Title: The Thirteenth Tale
Author: Diane Setterfield
Publish Date/Age/Genre: 2006 – Adult Fiction – Realistic Fiction
The Story: Vida Winter made a name for herself by writing books that held readers entranced. But the woman herself is a mystery. Over the years, Winter gave journalists and reviewers many different accounts of her life story, all false. But now she is old, ill, and dying. And she wants her story told. Margaret Lea, a biographer and assistant in her father’s bookshop, is chosen for this task. But as she listens to the famous author weave one final tale, she realizes that nothing is at it seems.
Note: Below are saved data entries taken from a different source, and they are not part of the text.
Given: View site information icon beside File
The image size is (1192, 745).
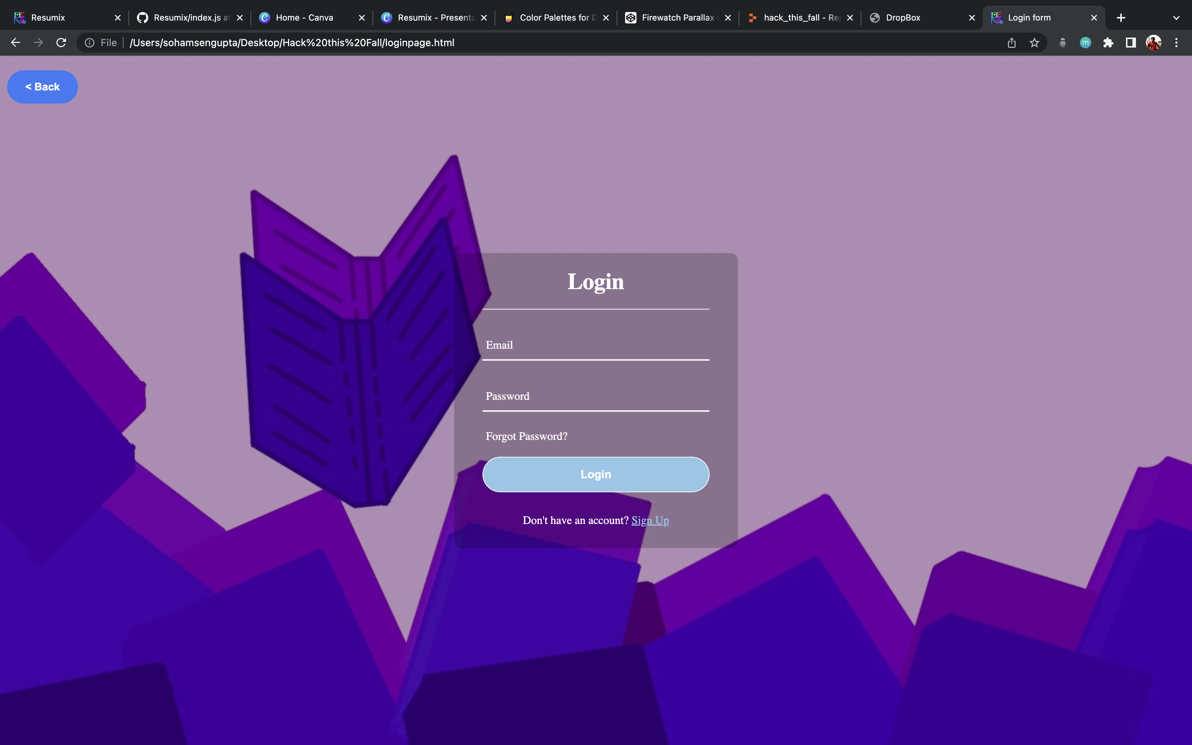Looking at the screenshot, I should 90,43.
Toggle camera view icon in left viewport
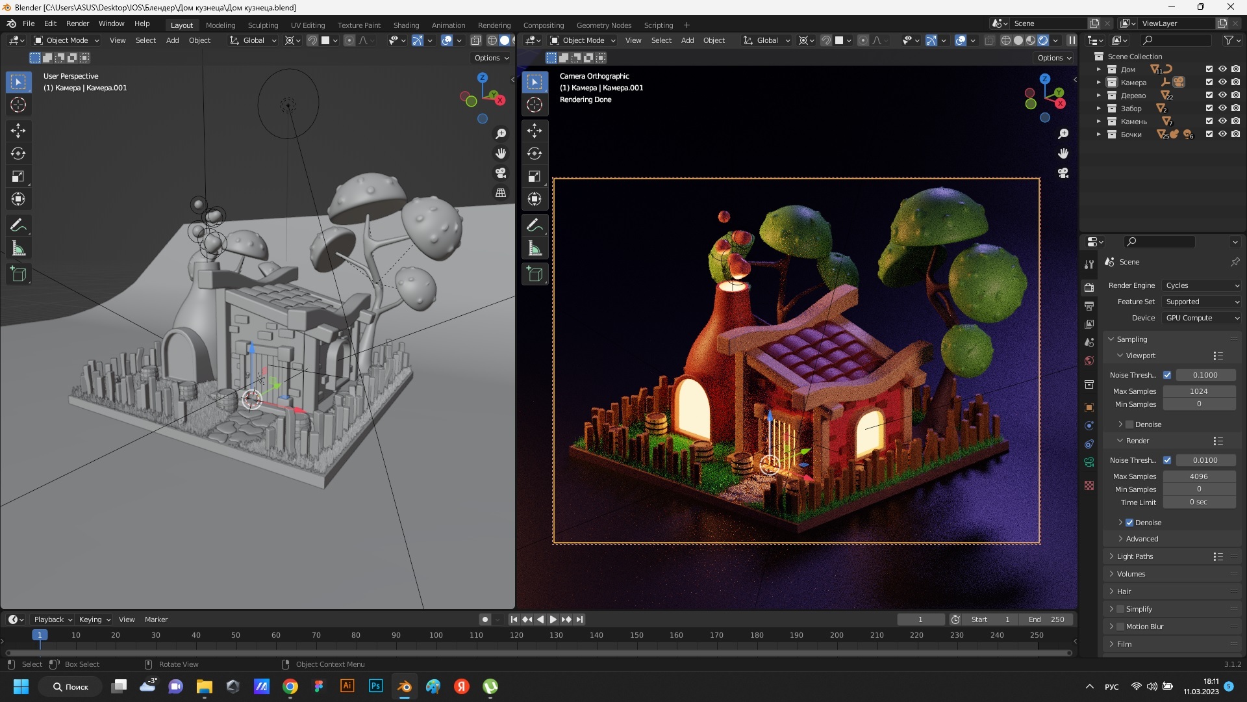Image resolution: width=1247 pixels, height=702 pixels. 501,173
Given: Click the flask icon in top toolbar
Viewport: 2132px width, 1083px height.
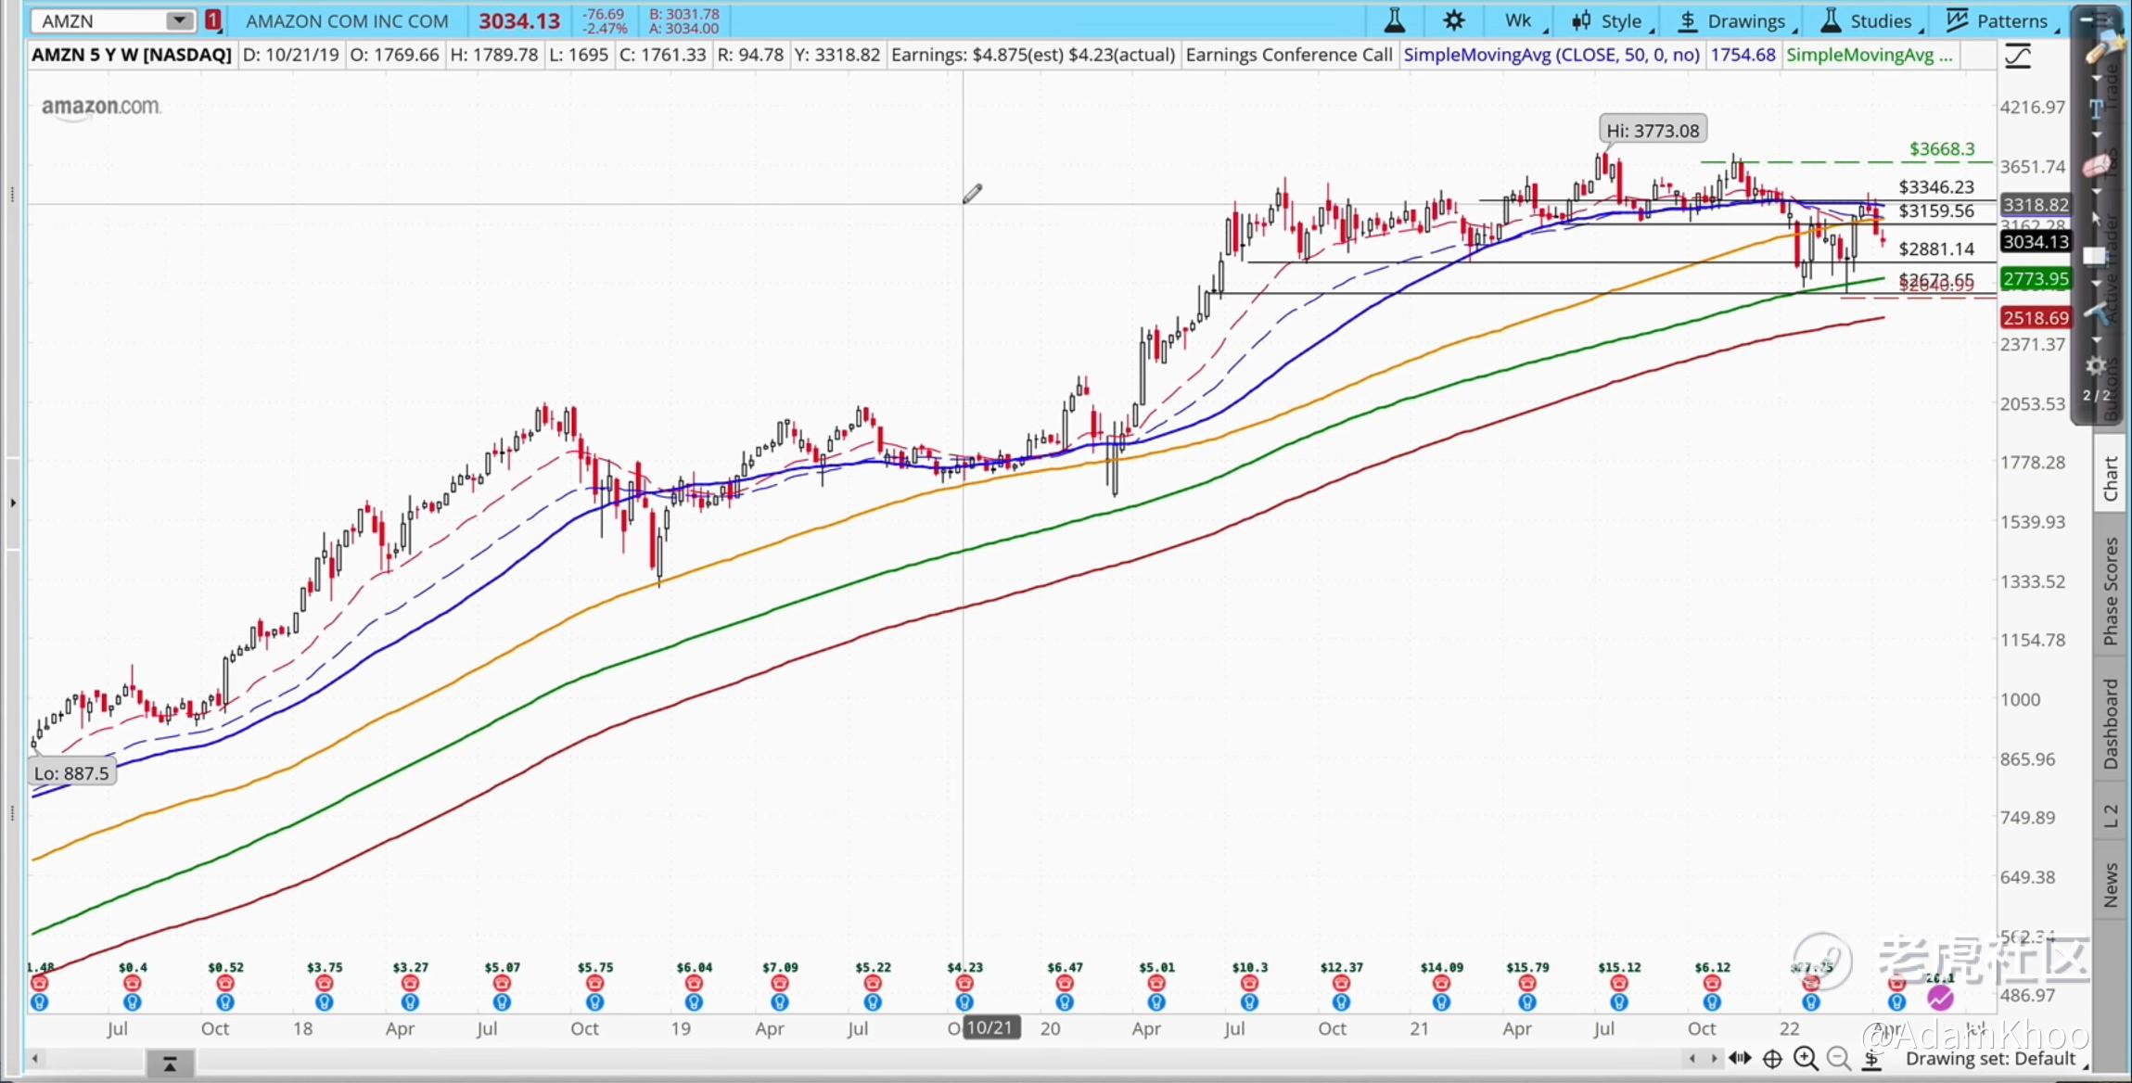Looking at the screenshot, I should click(x=1394, y=20).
The Opening Line: It was November.
What I Loved: This tale was shrouded in mystery. The air of suspense and and the intricate plots twists and shifts left me putty in Setterfield’s hands. In a happening that is all too rare, I was sucked into this story completely, thanks to Setterfield’s beautiful and evocative writing style. I care for the characters, suffered in their pain, rejoiced in their happy moments. This book was simply a delight to read.
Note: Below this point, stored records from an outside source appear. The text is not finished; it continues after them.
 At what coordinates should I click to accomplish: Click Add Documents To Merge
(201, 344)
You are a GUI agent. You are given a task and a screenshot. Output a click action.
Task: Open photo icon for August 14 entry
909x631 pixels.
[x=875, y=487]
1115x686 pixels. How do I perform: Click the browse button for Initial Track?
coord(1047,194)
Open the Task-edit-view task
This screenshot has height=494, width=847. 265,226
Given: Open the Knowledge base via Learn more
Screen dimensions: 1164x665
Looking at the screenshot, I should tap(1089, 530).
What I Didn’t Love: I spent most of the book confused and trying to piece things together. Eventually I just stopped and let the author do her thing. It got a lot easier after that.
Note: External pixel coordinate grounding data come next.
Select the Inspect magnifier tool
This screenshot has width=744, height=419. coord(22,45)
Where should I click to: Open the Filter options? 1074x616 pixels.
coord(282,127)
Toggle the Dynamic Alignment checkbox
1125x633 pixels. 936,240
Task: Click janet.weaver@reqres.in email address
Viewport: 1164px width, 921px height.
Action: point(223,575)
Final Thoughts: For whatever reason, I’ve put this one off for years. Even after buying it for $1 at Half Price Books, it still languished on my shelf, a victim of my “I’ll get to it later” mentality. Thanks to Carl’s R.I.P. IX Challenge, I finally pulled this down, dusted it off, and cracked it open. Jane Eyre fans will love this one, as will armchair detectives. The Thirteenth Tale really deserves all the praise it’s received, and I highly recommend it.